How to Automatically Scrape Structured Data and Save to Google Sheets
Any automated workflow needs to have storage steps where data can be deposited and accessed by other programs. Web scraping—especially when scheduled as a recurring task—is the same. The information you gather needs to be stored in a safe, accessible, and organized way.
A proper data storage step helps you build better workflows by increasing speed and accuracy. Even if you aren’t a coder, you can use a workflow automation program like Zapier to avoid having to manually pass information from one program to the next.
In this tutorial, you’ll learn how to use Browserbear to scrape structured data, then Zapier to automatically send it to Sheets so it can easily be accessed.
What is Browserbear?
Browserbear is a cloud-based tool for automating web browsing tasks that you can use to save structured data, capture screenshots, and perform other browser actions.

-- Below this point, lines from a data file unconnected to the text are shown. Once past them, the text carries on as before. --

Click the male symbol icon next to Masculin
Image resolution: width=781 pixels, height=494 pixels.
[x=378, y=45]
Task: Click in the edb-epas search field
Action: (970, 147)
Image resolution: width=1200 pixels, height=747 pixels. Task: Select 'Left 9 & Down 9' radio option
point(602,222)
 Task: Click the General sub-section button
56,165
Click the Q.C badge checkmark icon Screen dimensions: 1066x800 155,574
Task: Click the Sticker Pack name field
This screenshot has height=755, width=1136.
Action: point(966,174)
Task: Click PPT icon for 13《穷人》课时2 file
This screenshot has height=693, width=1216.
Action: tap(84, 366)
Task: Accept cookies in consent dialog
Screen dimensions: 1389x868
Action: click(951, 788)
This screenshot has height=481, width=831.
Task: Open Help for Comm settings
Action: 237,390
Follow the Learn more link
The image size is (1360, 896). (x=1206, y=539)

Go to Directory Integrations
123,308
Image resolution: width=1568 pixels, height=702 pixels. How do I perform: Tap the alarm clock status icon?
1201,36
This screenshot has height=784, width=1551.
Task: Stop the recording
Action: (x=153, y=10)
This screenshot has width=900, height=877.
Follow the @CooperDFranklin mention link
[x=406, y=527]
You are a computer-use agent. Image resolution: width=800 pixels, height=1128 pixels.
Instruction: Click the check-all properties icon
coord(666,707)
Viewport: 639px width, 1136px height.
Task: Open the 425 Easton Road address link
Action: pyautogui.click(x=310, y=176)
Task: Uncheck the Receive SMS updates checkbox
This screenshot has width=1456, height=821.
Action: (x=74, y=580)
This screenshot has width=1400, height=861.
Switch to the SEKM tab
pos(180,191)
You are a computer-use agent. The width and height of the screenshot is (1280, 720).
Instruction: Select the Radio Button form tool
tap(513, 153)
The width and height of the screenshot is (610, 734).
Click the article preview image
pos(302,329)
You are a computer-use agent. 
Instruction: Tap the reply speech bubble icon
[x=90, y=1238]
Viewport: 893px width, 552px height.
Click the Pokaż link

Using Browserbear, you can easily automate tasks based on specific conditions with a workflow triggered using the REST API or no-code tools such as Zapier and Make. By integrating this task with other tools, you can save, manipulate, and optimize your data. This frees you from manual, repetitive work and allows you to focus on more important tasks.
What is Google Sheets?
Sheets is a cloud-based spreadsheet app included in the Google Workspace product suite. It allows users to create, edit, and collaborate on spreadsheets for free, making it an affordable alternative to many other database management systems.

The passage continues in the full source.